Written request: Could you give each line of the items below as a JSON list of strings, one string per line, with any blank lines left out?

* * * *

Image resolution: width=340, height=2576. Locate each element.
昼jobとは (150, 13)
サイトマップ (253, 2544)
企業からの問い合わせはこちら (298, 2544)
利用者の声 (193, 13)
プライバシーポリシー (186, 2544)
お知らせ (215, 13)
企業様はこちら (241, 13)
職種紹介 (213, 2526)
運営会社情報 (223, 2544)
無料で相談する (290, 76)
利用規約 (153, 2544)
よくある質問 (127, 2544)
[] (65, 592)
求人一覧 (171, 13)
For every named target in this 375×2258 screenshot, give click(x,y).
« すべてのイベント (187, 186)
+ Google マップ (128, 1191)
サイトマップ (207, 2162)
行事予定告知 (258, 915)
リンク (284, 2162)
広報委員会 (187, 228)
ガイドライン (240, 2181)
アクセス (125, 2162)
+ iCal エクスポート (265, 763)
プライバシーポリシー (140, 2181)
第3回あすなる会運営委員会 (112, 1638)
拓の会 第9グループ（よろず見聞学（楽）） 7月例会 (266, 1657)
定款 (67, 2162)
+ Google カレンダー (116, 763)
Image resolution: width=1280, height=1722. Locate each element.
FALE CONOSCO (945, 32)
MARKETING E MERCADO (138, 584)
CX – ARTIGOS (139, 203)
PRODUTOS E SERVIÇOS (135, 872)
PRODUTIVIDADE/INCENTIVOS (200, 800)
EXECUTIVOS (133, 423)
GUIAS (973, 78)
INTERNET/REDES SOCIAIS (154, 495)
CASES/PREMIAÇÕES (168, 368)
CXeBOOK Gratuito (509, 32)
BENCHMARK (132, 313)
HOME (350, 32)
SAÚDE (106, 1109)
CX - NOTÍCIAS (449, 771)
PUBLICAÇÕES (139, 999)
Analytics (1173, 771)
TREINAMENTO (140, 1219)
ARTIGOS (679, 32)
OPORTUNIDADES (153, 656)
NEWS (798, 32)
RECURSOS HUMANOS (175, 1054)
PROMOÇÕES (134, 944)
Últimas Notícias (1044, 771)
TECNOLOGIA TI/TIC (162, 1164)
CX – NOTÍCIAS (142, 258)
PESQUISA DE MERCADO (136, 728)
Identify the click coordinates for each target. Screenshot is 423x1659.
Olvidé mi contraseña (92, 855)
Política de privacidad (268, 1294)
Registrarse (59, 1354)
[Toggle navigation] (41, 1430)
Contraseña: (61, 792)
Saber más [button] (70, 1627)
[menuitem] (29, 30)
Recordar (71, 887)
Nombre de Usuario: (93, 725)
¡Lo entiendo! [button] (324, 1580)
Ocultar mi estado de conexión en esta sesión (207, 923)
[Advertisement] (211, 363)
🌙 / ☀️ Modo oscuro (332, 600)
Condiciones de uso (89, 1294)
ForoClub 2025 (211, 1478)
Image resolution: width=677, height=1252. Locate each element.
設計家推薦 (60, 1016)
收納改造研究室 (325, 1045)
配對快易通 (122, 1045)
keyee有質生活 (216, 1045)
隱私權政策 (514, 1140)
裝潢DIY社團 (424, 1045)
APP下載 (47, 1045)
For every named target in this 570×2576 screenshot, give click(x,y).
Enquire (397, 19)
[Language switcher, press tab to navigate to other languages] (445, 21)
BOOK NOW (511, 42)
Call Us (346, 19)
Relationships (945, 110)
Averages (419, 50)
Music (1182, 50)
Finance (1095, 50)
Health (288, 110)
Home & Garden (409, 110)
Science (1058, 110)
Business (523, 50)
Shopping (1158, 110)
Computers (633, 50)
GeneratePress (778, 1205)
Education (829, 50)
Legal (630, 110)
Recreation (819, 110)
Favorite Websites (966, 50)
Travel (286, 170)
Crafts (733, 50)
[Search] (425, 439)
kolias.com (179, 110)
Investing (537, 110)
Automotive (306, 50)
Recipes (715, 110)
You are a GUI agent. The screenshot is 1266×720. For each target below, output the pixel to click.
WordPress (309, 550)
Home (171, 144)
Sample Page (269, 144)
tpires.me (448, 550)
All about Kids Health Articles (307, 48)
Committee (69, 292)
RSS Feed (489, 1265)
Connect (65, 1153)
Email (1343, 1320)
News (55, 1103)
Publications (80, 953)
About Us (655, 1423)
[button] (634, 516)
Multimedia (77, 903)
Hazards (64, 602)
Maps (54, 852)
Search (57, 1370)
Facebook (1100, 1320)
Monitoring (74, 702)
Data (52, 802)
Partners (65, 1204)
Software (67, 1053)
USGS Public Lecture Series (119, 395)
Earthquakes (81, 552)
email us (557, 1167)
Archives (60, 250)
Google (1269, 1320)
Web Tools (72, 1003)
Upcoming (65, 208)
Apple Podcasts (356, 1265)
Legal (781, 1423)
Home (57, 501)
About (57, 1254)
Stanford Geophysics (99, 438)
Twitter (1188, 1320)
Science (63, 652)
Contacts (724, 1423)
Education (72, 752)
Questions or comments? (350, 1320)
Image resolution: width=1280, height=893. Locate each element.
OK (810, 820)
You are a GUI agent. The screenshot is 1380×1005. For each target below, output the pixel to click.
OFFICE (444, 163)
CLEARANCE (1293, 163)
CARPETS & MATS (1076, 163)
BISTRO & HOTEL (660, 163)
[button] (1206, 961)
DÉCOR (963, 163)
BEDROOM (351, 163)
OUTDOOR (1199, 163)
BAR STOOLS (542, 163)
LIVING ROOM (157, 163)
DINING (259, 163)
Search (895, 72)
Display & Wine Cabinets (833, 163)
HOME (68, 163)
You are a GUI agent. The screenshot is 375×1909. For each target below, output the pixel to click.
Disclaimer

* * * *

Exercise response:
[
  "Image resolution: width=340, height=2576. Locate each element.",
  "昼jobとは (150, 13)",
  "サイトマップ (253, 2544)",
  "企業からの問い合わせはこちら (298, 2544)",
  "利用者の声 (193, 13)",
  "プライバシーポリシー (186, 2544)",
  "お知らせ (215, 13)",
  "企業様はこちら (241, 13)",
  "職種紹介 (213, 2526)",
  "運営会社情報 (223, 2544)",
  "無料で相談する (290, 76)",
  "利用規約 (153, 2544)",
  "よくある質問 (127, 2544)",
  "[] (65, 592)",
  "求人一覧 (171, 13)",
  "For every named target in this 375×2258 screenshot, give click(x,y).",
  "« すべてのイベント (187, 186)",
  "+ Google マップ (128, 1191)",
  "サイトマップ (207, 2162)",
  "行事予定告知 (258, 915)",
  "リンク (284, 2162)",
  "広報委員会 (187, 228)",
  "ガイドライン (240, 2181)",
  "アクセス (125, 2162)",
  "+ iCal エクスポート (265, 763)",
  "プライバシーポリシー (140, 2181)",
  "第3回あすなる会運営委員会 (112, 1638)",
  "拓の会 第9グループ（よろず見聞学（楽）） 7月例会 (266, 1657)",
  "定款 (67, 2162)",
  "+ Google カレンダー (116, 763)",
  "Image resolution: width=1280, height=1722. Locate each element.",
  "FALE CONOSCO (945, 32)",
  "MARKETING E MERCADO (138, 584)",
  "CX – ARTIGOS (139, 203)",
  "PRODUTOS E SERVIÇOS (135, 872)",
  "PRODUTIVIDADE/INCENTIVOS (200, 800)",
  "EXECUTIVOS (133, 423)",
  "GUIAS (973, 78)",
  "INTERNET/REDES SOCIAIS (154, 495)",
  "CASES/PREMIAÇÕES (168, 368)",
  "CXeBOOK Gratuito (509, 32)",
  "BENCHMARK (132, 313)",
  "HOME (350, 32)",
  "SAÚDE (106, 1109)",
  "CX - NOTÍCIAS (449, 771)",
  "PUBLICAÇÕES (139, 999)",
  "Analytics (1173, 771)",
  "TREINAMENTO (140, 1219)",
  "ARTIGOS (679, 32)",
  "OPORTUNIDADES (153, 656)",
  "NEWS (798, 32)",
  "RECURSOS HUMANOS (175, 1054)",
  "PROMOÇÕES (134, 944)",
  "Últimas Notícias (1044, 771)",
  "TECNOLOGIA TI/TIC (162, 1164)",
  "CX – NOTÍCIAS (142, 258)",
  "PESQUISA DE MERCADO (136, 728)",
  "Identify the click coordinates for each target. Screenshot is 423x1659.",
  "Olvidé mi contraseña (92, 855)",
  "Política de privacidad (268, 1294)",
  "Registrarse (59, 1354)",
  "[Toggle navigation] (41, 1430)",
  "Contraseña: (61, 792)",
  "Saber más [button] (70, 1627)",
  "[menuitem] (29, 30)",
  "Recordar (71, 887)",
  "Nombre de Usuario: (93, 725)",
  "¡Lo entiendo! [button] (324, 1580)",
  "Ocultar mi estado de conexión en esta sesión (207, 923)",
  "[Advertisement] (211, 363)",
  "🌙 / ☀️ Modo oscuro (332, 600)",
  "Condiciones de uso (89, 1294)",
  "ForoClub 2025 (211, 1478)",
  "Image resolution: width=677, height=1252. Locate each element.",
  "設計家推薦 (60, 1016)",
  "收納改造研究室 (325, 1045)",
  "配對快易通 (122, 1045)",
  "keyee有質生活 (216, 1045)",
  "隱私權政策 (514, 1140)",
  "裝潢DIY社團 (424, 1045)",
  "APP下載 (47, 1045)",
  "For every named target in this 570×2576 screenshot, give click(x,y).",
  "Enquire (397, 19)",
  "[Language switcher, press tab to navigate to other languages] (445, 21)",
  "BOOK NOW (511, 42)",
  "Call Us (346, 19)",
  "Relationships (945, 110)",
  "Averages (419, 50)",
  "Music (1182, 50)",
  "Finance (1095, 50)",
  "Health (288, 110)",
  "Home & Garden (409, 110)",
  "Science (1058, 110)",
  "Business (523, 50)",
  "Shopping (1158, 110)",
  "Computers (633, 50)",
  "GeneratePress (778, 1205)",
  "Education (829, 50)",
  "Legal (630, 110)",
  "Recreation (819, 110)",
  "Favorite Websites (966, 50)",
  "Travel (286, 170)",
  "Crafts (733, 50)",
  "[Search] (425, 439)",
  "kolias.com (179, 110)",
  "Investing (537, 110)",
  "Automotive (306, 50)",
  "Recipes (715, 110)",
  "You are a GUI agent. The screenshot is 1266×720. For each target below, output the pixel to click.",
  "WordPress (309, 550)",
  "Home (171, 144)",
  "Sample Page (269, 144)",
  "tpires.me (448, 550)",
  "All about Kids Health Articles (307, 48)",
  "Committee (69, 292)",
  "RSS Feed (489, 1265)",
  "Connect (65, 1153)",
  "Email (1343, 1320)",
  "News (55, 1103)",
  "Publications (80, 953)",
  "About Us (655, 1423)",
  "[button] (634, 516)",
  "Multimedia (77, 903)",
  "Hazards (64, 602)",
  "Maps (54, 852)",
  "Search (57, 1370)",
  "Facebook (1100, 1320)",
  "Monitoring (74, 702)",
  "Data (52, 802)",
  "Partners (65, 1204)",
  "Software (67, 1053)",
  "USGS Public Lecture Series (119, 395)",
  "Earthquakes (81, 552)",
  "email us (557, 1167)",
  "Archives (60, 250)",
  "Google (1269, 1320)",
  "Web Tools (72, 1003)",
  "Upcoming (65, 208)",
  "Apple Podcasts (356, 1265)",
  "Legal (781, 1423)",
  "Home (57, 501)",
  "About (57, 1254)",
  "Stanford Geophysics (99, 438)",
  "Twitter (1188, 1320)",
  "Science (63, 652)",
  "Contacts (724, 1423)",
  "Education (72, 752)",
  "Questions or comments? (350, 1320)",
  "Image resolution: width=1280, height=893. Locate each element.",
  "OK (810, 820)",
  "You are a GUI agent. The screenshot is 1380×1005. For each target below, output the pixel to click.",
  "OFFICE (444, 163)",
  "CLEARANCE (1293, 163)",
  "CARPETS & MATS (1076, 163)",
  "BISTRO & HOTEL (660, 163)",
  "[button] (1206, 961)",
  "DÉCOR (963, 163)",
  "BEDROOM (351, 163)",
  "OUTDOOR (1199, 163)",
  "BAR STOOLS (542, 163)",
  "LIVING ROOM (157, 163)",
  "DINING (259, 163)",
  "Search (895, 72)",
  "Display & Wine Cabinets (833, 163)",
  "HOME (68, 163)",
  "You are a GUI agent. The screenshot is 375×1909. For each target below, output the pixel to click.",
  "Disclaimer"
]